Job 1
In the passage on the 1% and the 99%, who is named as the person who started the Occupy movement?

Text segment
As the 1% seem determined to keep a stranglehold on our money and our lives, the 99% are pushing back.  Jane Caro, Australian writer and former advertising creative said recently, what we are seeing is “a struggle between authoritarianism and small “l” liberalism”.  I find it very interesting that both Caro and the guy who started the Occupy movement, Kalle Lasn of AdBusters, were formerly in the ad business.  But this makes perfect sense because they recognize the campaign against us.  The ad business is all about persuasion and emotion and the authoritarians have the money to conduct a massive ad campaign to make us eat a high control culture.  They’ve been at it for decades now and they are pretty close to achieving their goal.  This may be the pivotal year where we either band together and push back hard to reassert the principles of the Enlightenment or we submit to authority once and for all and the opportunity never comes up again.

Maybe the Mayans were right.  But if they are, let’s not go down quietly.

Are you with me?  All right, Let’s fight.

Job 2
Write out, word for word, the stretch of the entries from the line containing "Uncheck the 华为展讯64位驱动 driver" through the line containing "Looking at the screenshot, I should click(66, 42).", including both of those lines.

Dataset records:
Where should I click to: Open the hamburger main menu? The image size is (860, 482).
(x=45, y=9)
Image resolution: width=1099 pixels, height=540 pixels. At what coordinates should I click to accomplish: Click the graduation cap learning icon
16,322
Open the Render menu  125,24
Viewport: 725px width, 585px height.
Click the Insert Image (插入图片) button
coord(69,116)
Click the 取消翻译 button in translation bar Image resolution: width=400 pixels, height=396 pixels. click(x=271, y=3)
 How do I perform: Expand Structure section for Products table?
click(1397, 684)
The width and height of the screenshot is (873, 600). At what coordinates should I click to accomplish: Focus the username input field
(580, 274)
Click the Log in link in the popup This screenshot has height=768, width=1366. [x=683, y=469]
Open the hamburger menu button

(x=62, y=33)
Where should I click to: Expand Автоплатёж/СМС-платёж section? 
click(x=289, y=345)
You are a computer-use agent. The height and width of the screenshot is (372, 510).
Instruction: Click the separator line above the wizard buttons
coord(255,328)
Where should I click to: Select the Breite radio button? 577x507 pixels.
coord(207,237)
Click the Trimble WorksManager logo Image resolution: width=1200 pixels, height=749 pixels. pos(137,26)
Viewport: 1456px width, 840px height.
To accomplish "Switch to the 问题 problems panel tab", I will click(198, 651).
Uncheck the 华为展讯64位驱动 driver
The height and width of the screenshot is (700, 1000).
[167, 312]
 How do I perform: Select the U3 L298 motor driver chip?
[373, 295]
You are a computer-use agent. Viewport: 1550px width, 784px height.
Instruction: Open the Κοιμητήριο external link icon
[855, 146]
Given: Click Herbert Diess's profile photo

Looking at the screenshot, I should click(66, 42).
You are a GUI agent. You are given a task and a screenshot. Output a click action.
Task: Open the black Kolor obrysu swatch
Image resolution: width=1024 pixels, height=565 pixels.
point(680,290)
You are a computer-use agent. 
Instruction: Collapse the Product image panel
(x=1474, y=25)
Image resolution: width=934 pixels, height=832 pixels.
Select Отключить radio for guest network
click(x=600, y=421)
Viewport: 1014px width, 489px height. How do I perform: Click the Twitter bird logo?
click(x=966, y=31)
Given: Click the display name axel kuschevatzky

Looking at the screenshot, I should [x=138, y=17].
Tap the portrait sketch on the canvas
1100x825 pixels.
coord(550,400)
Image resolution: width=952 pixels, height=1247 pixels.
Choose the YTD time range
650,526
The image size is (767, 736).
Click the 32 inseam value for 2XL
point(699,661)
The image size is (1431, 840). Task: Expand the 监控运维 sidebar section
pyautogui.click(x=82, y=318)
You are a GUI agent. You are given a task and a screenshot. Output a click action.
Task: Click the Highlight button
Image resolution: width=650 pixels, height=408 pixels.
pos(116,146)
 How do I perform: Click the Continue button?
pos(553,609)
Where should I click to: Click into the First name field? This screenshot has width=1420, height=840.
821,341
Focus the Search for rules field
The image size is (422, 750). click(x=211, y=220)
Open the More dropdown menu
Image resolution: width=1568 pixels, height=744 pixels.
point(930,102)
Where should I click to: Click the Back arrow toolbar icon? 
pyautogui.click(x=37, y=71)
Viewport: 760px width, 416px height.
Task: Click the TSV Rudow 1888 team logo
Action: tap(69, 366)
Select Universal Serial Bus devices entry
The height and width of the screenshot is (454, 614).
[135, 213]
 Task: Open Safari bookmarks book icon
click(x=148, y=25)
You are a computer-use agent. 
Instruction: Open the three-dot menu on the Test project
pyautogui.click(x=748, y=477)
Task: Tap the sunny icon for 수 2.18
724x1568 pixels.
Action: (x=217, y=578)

Task result 1
Kalle Lasn of AdBusters

Task result 2
Uncheck the 华为展讯64位驱动 driver
The height and width of the screenshot is (700, 1000).
[167, 312]
 How do I perform: Select the U3 L298 motor driver chip?
[373, 295]
You are a computer-use agent. Viewport: 1550px width, 784px height.
Instruction: Open the Κοιμητήριο external link icon
[855, 146]
Given: Click Herbert Diess's profile photo

Looking at the screenshot, I should click(66, 42).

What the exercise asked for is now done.